Problem description
Copy out the listing below in full, requests included, and shift every coordinate in the answers by adding 94 to each number. Leave the pictures out.

Information provided
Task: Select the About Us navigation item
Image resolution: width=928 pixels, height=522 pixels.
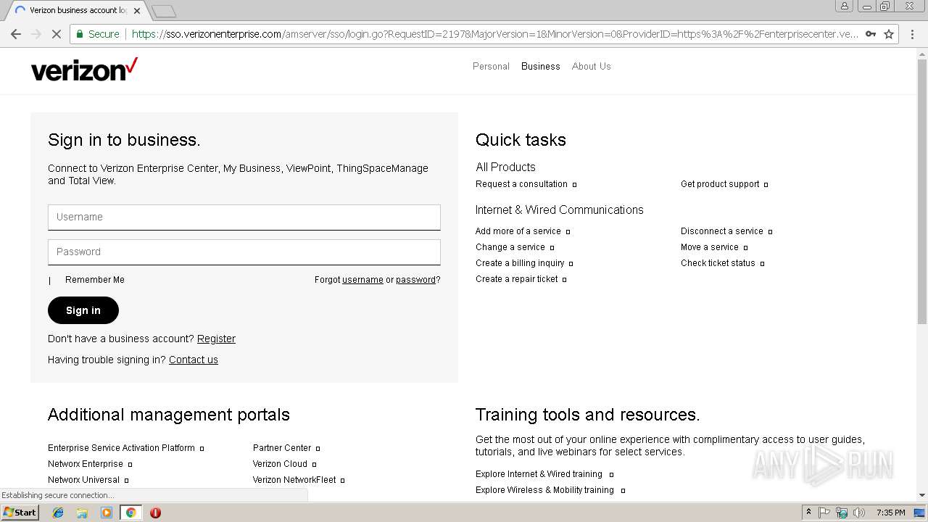Action: click(x=591, y=66)
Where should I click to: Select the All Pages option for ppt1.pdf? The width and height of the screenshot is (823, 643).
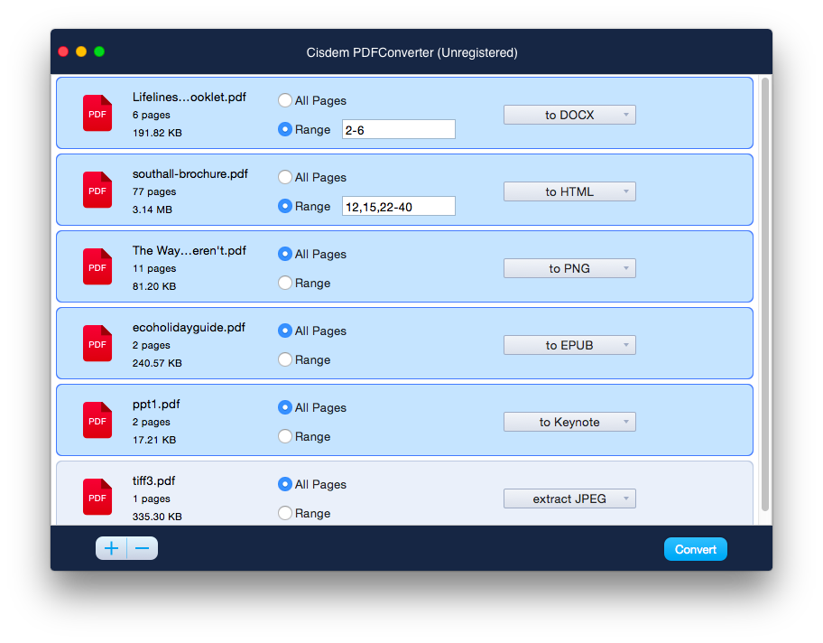point(284,407)
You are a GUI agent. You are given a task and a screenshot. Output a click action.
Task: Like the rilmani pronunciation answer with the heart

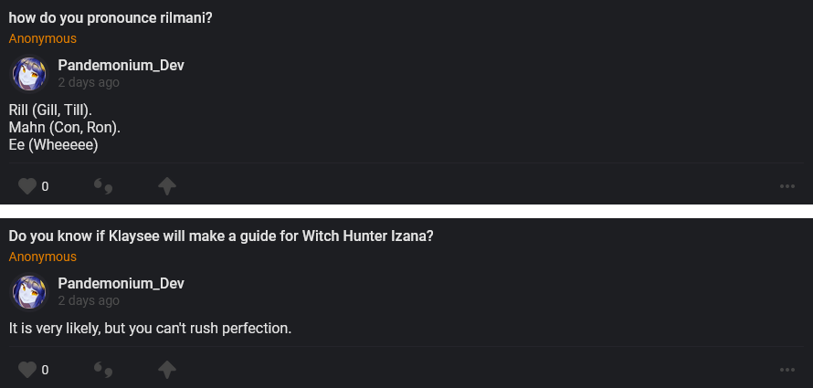pos(26,186)
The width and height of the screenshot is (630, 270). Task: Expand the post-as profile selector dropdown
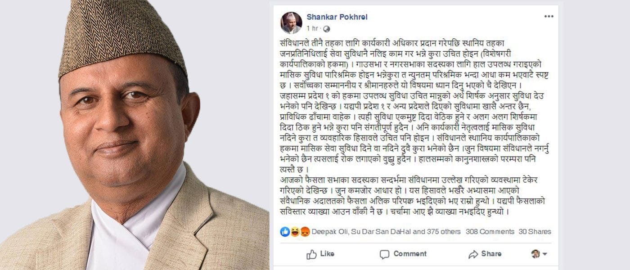539,254
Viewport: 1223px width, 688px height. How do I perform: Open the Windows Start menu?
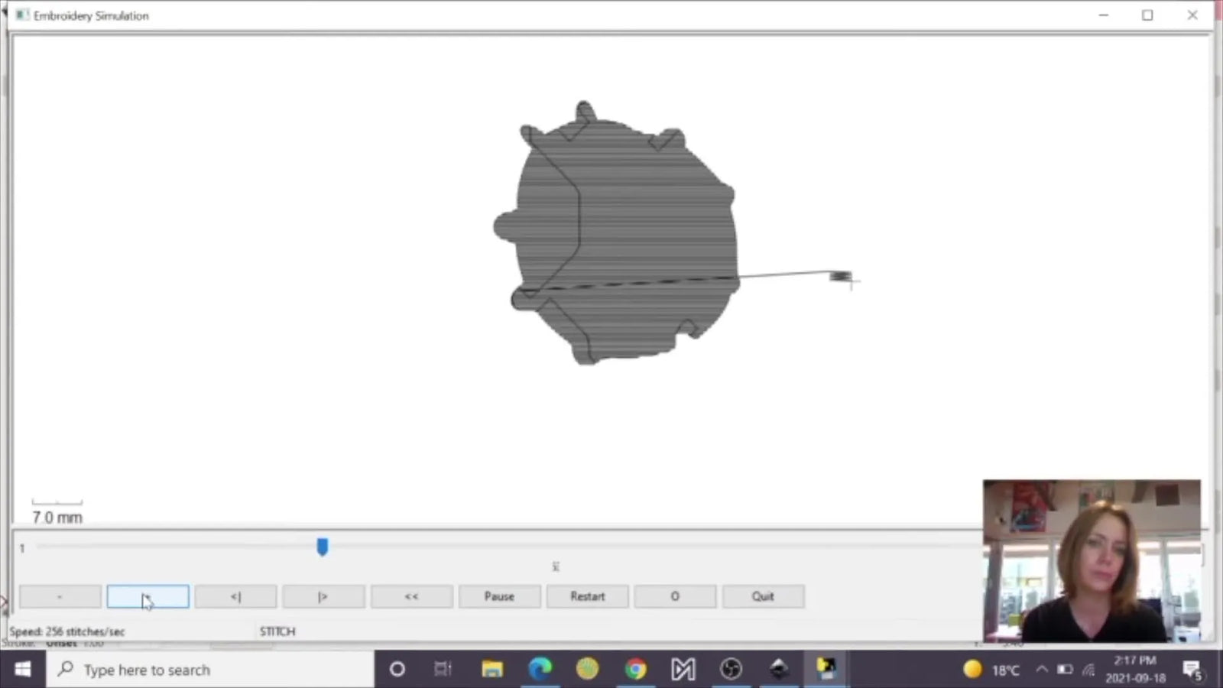(x=22, y=670)
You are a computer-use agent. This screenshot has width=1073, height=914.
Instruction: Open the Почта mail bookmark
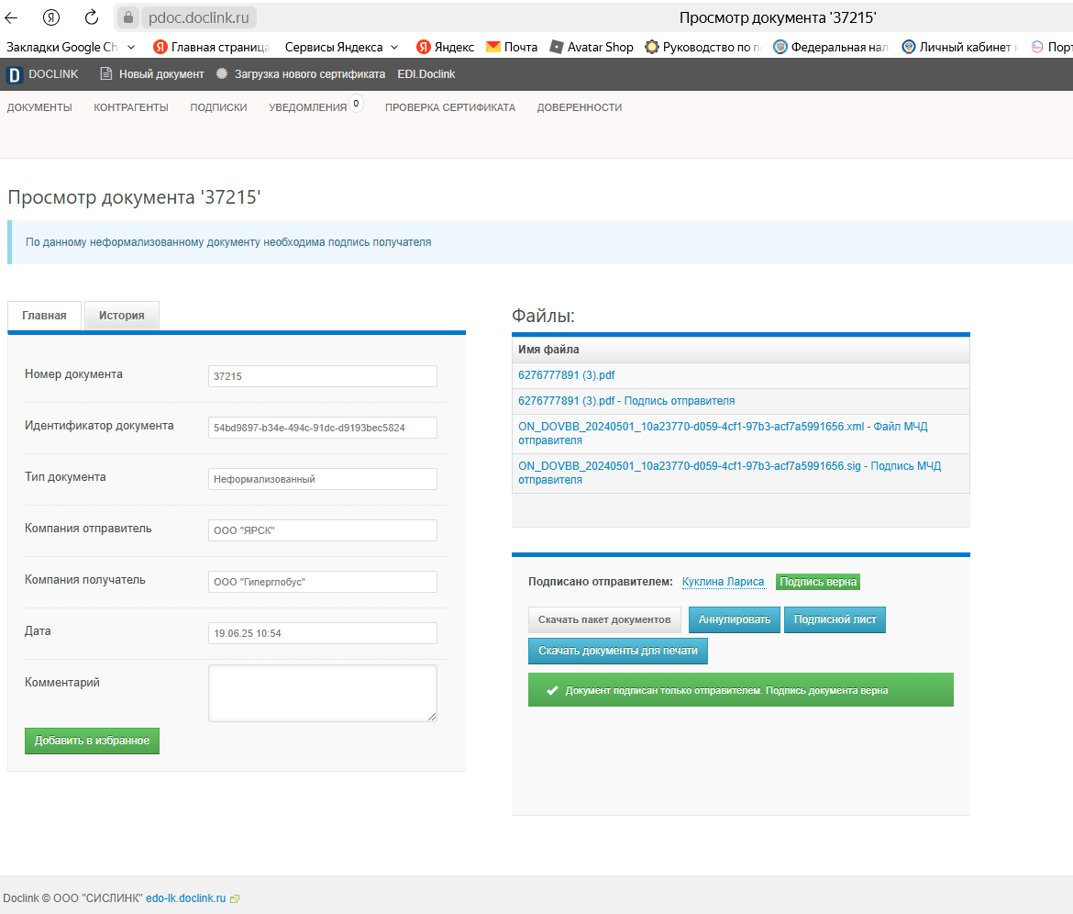(x=511, y=47)
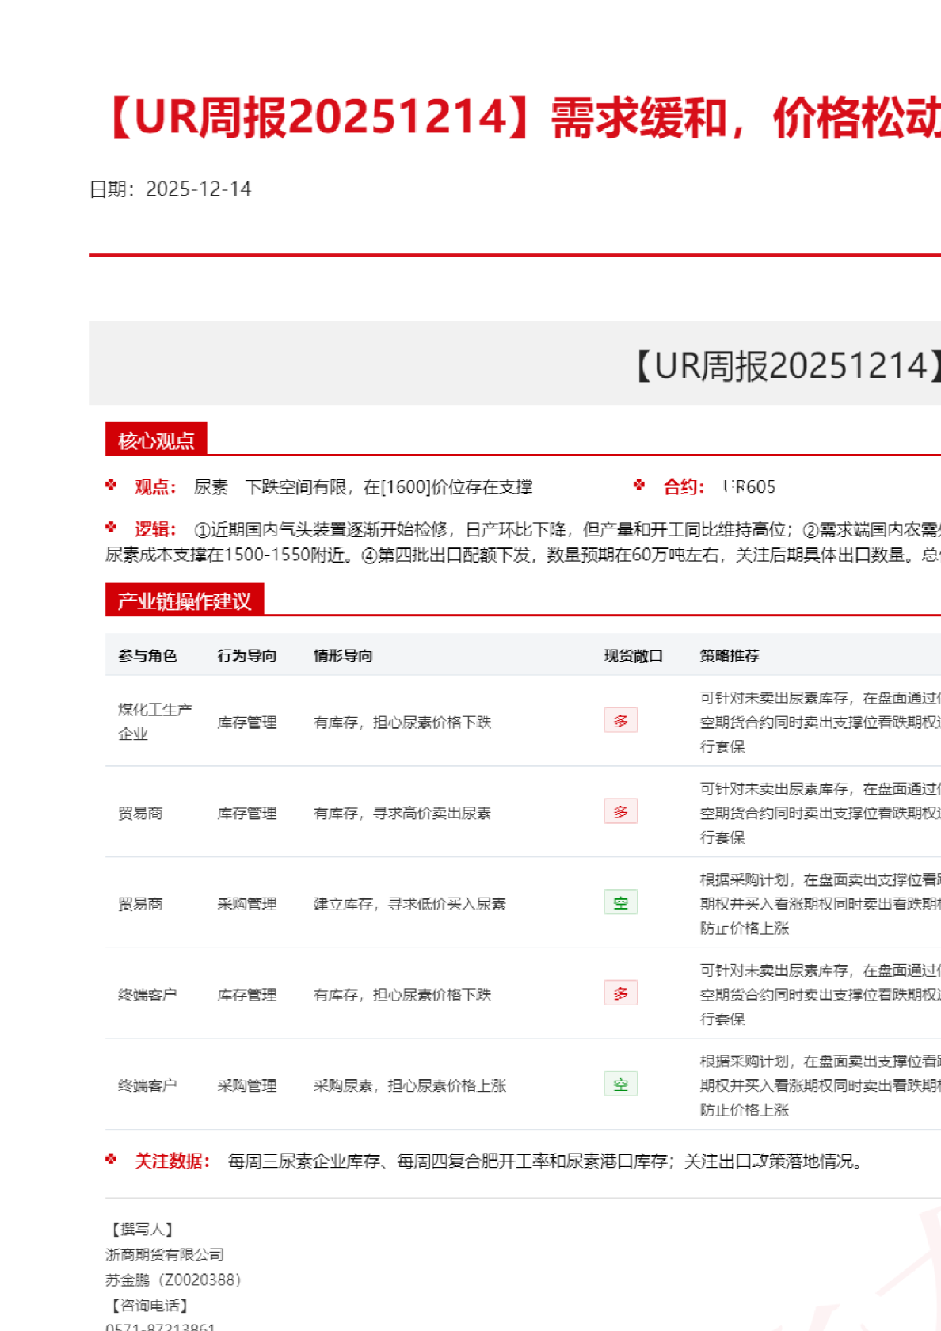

Solution to this exercise
Task: Select the About Us navigation item
Image resolution: width=928 pixels, height=522 pixels.
Action: click(x=685, y=160)
Where should I click to: Select the All Pages option for ppt1.pdf? The width and height of the screenshot is (823, 643).
point(378,501)
You are a GUI agent. You are given a task and a screenshot. Output a click action.
Task: Like the rilmani pronunciation answer with the heart

pos(120,280)
The width and height of the screenshot is (630, 270). Task: Expand the post-as profile selector dropdown
633,348
Viewport: 1223px width, 688px height. How do I perform: Open the Windows Start menu?
(x=116, y=764)
You are a computer-use agent. This screenshot has width=1073, height=914.
Instruction: Open the Почта mail bookmark
(x=605, y=141)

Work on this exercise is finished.